L'arrivée à la pension de Dresde

< Page précédente    ·    Table des matères    ·   Page suivante >
[]
Cliquez pour agrandir

Dresde, le 20 octobre 1905


Ma chère famille,


C’est avec assez d’embarras que je vous écris, car après les récits détaillés que papa vous aura faits, il ne me reste plus grand-chose à dire.
J’avais le cœur un peu gros à son départ, moins que lui toutefois, mais le nouveau de ma situation, la beauté de la ville m’ont arraché à mes regrets et je me suis dit que puisque ce temps d’éloignement de la maison est nécessaire, il faut en profiter le plus possible et le passer gaîment.
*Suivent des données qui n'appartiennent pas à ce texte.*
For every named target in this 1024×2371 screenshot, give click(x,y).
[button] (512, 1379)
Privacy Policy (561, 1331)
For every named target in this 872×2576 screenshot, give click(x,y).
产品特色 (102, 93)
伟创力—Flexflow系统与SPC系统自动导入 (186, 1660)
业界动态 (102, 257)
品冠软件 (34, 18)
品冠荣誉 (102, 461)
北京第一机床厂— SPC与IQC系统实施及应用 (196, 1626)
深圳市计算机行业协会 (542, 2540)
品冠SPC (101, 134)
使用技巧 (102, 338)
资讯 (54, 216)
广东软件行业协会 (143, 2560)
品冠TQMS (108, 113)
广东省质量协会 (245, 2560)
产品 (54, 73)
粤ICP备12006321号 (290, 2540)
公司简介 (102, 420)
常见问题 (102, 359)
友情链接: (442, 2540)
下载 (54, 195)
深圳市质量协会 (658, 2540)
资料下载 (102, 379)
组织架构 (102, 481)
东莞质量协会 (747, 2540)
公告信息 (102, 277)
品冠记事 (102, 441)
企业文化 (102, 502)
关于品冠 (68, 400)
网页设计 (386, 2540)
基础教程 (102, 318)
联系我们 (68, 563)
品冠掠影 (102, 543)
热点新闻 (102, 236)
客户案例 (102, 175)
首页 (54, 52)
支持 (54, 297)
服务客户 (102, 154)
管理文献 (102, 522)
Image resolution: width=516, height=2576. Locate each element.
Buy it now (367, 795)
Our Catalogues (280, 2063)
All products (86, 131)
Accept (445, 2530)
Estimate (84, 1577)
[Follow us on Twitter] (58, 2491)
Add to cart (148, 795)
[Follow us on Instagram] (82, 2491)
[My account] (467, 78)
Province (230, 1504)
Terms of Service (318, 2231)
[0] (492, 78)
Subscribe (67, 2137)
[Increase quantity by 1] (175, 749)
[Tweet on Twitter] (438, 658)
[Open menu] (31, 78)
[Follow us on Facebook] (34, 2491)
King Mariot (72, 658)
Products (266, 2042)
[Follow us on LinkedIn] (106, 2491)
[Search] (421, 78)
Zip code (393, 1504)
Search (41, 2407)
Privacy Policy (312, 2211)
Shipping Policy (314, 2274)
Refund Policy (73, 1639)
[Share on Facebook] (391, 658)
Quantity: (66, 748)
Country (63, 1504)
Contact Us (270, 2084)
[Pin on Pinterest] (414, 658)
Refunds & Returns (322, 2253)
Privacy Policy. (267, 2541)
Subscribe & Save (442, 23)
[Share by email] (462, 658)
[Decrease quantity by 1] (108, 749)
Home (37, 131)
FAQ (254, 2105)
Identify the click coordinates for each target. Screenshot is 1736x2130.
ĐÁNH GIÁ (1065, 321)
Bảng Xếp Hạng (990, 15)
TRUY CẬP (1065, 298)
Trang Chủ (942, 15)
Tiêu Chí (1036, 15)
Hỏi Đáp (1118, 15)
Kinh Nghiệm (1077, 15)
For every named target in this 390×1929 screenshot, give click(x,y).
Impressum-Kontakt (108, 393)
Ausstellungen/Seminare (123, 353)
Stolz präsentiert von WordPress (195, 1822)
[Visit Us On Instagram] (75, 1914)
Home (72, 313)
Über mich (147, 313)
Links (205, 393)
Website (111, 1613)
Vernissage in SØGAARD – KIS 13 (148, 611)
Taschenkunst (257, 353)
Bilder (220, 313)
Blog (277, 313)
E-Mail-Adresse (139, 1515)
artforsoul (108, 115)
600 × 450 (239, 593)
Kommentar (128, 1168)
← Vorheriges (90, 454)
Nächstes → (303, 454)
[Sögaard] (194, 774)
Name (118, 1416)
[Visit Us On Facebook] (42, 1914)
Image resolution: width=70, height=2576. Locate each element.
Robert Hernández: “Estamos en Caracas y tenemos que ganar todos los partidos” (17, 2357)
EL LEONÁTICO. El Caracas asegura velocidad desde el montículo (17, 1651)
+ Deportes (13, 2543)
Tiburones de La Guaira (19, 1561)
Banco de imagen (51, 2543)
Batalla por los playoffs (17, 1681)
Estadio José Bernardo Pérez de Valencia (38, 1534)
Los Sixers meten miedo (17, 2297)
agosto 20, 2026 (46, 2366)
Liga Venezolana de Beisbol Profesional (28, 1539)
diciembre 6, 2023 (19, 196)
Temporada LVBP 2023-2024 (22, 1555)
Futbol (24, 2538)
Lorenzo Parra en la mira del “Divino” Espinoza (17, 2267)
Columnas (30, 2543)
Et c’est aussi ce que je fais. A ma grande confusion, je dois vous dire que je n’ai pas encore regretté une fois la maison. J’ai beau me tâter le pouls, tirer la langue devant la glace, je ne me découvre aucune maladie de langueur causée par l’ennui. (…)


Mes patrons me plaisent beaucoup. C’est surtout avec le pasteur que j’ai à faire. Je l’avais jugé du premier coup d’œil : un pasteur ayant plus de science que de foi, assez égoïste de nature. J’avais jugé trop tôt. L’homme est un croyant sincère mais timide, et il ne dévoile ses convictions que lorsqu’on lui pousse l’épée dans les reins. Il est aussi très instruit et joint un rare bon sens à une solide argumentation. C’est ce que j’ai pu juger dans nos promenades quotidiennes qui durent parfois 2 heures et commencent invariablement à 4 heures. Où j’ai aussi découvert qu’il n’est pas égoïste, c’est que sa fille étant au lit ces jours, il passe toutes ses veillées près d’elle. Il nous dit bonsoir, et armé de sa pipe et d’une chope il s’enferme dans la chambre de la malade. J’aime assez le voir fumer car la pipe le rend loquace, et c’est entouré d’un nuage odoriférant qu’il est le plus spirituel. (…)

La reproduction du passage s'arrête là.